- [ACTIVITY]: Within the material below, how many lines contain the word "computer"? Give that number only.

- [RECORDS FOR THE TASK]:

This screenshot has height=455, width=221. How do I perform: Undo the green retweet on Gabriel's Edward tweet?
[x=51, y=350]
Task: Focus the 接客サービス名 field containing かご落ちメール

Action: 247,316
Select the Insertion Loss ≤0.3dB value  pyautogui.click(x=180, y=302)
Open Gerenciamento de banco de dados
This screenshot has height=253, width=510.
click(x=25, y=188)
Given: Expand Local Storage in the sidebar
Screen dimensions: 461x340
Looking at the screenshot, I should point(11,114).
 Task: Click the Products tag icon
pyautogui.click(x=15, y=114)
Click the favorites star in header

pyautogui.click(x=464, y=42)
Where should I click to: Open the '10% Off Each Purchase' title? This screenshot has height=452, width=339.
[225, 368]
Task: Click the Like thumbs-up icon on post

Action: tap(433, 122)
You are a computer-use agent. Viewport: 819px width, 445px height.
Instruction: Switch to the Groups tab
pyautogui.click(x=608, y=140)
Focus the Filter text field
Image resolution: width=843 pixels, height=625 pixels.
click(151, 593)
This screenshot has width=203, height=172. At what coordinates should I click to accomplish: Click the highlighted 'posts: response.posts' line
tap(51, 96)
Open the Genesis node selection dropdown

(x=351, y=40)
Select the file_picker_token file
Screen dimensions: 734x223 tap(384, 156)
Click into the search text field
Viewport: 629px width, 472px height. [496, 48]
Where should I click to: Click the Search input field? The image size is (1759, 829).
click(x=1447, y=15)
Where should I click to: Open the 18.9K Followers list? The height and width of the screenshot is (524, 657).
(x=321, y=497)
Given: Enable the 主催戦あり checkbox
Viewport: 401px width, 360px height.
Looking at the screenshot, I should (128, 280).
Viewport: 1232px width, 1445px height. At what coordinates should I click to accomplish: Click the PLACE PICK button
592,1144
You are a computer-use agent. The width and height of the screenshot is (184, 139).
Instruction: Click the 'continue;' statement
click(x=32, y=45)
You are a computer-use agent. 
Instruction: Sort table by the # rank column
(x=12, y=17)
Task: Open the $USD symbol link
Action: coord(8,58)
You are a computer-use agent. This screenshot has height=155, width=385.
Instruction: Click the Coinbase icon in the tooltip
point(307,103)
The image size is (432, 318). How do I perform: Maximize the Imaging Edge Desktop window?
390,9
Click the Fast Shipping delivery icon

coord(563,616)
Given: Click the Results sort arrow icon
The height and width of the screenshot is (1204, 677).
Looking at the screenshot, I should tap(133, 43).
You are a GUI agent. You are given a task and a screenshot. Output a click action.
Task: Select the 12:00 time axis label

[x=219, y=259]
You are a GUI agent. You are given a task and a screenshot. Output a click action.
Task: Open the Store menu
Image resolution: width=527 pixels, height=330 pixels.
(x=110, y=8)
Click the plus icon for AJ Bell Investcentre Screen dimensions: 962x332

- [RESULT]: 4